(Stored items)
- - -

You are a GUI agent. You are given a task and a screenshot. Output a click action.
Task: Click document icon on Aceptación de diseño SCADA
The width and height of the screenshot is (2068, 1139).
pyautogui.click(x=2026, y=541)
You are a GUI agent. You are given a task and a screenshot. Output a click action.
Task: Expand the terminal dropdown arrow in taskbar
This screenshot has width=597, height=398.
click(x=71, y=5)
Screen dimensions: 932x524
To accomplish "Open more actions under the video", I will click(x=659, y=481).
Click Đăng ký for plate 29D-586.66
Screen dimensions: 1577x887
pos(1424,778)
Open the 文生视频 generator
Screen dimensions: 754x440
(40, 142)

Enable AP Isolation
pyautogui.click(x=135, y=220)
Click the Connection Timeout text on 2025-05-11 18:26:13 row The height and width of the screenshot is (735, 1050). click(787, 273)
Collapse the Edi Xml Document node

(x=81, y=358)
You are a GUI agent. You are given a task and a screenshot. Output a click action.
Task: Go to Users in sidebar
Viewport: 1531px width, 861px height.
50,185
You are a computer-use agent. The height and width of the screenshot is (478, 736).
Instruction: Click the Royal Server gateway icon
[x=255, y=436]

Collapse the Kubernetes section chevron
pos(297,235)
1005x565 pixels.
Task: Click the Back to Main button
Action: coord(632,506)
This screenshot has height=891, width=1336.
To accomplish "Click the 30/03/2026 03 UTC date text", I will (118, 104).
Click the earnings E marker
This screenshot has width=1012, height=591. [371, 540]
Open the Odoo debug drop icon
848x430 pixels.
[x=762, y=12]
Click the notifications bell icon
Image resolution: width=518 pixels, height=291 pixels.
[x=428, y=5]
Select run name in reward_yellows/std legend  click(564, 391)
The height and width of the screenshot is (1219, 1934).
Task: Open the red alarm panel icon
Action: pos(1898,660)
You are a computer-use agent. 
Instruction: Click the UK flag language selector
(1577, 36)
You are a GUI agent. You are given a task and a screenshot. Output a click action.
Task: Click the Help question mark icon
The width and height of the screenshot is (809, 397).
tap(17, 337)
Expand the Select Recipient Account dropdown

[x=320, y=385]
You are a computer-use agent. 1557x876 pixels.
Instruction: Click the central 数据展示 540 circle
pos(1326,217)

- - -

_PROBLEM TO SOLVE_
Your answer must consist of every line above, reproduced exactly.

_OUTPUT OF THE EXERCISE_
You are a GUI agent. You are given a task and a screenshot. Output a click action.
Task: Click document icon on Aceptación de diseño SCADA
The width and height of the screenshot is (2068, 1139).
pyautogui.click(x=2026, y=541)
You are a GUI agent. You are given a task and a screenshot. Output a click action.
Task: Expand the terminal dropdown arrow in taskbar
This screenshot has width=597, height=398.
click(x=71, y=5)
Screen dimensions: 932x524
To accomplish "Open more actions under the video", I will click(x=659, y=481).
Click Đăng ký for plate 29D-586.66
Screen dimensions: 1577x887
pos(1424,778)
Open the 文生视频 generator
Screen dimensions: 754x440
(40, 142)

Enable AP Isolation
pyautogui.click(x=135, y=220)
Click the Connection Timeout text on 2025-05-11 18:26:13 row The height and width of the screenshot is (735, 1050). click(787, 273)
Collapse the Edi Xml Document node

(x=81, y=358)
You are a GUI agent. You are given a task and a screenshot. Output a click action.
Task: Go to Users in sidebar
Viewport: 1531px width, 861px height.
50,185
You are a computer-use agent. The height and width of the screenshot is (478, 736).
Instruction: Click the Royal Server gateway icon
[x=255, y=436]

Collapse the Kubernetes section chevron
pos(297,235)
1005x565 pixels.
Task: Click the Back to Main button
Action: coord(632,506)
This screenshot has height=891, width=1336.
To accomplish "Click the 30/03/2026 03 UTC date text", I will (118, 104).
Click the earnings E marker
This screenshot has width=1012, height=591. [371, 540]
Open the Odoo debug drop icon
848x430 pixels.
[x=762, y=12]
Click the notifications bell icon
Image resolution: width=518 pixels, height=291 pixels.
[x=428, y=5]
Select run name in reward_yellows/std legend  click(564, 391)
The height and width of the screenshot is (1219, 1934).
Task: Open the red alarm panel icon
Action: pos(1898,660)
You are a computer-use agent. 
Instruction: Click the UK flag language selector
(1577, 36)
You are a GUI agent. You are given a task and a screenshot. Output a click action.
Task: Click the Help question mark icon
The width and height of the screenshot is (809, 397).
tap(17, 337)
Expand the Select Recipient Account dropdown

[x=320, y=385]
You are a computer-use agent. 1557x876 pixels.
Instruction: Click the central 数据展示 540 circle
pos(1326,217)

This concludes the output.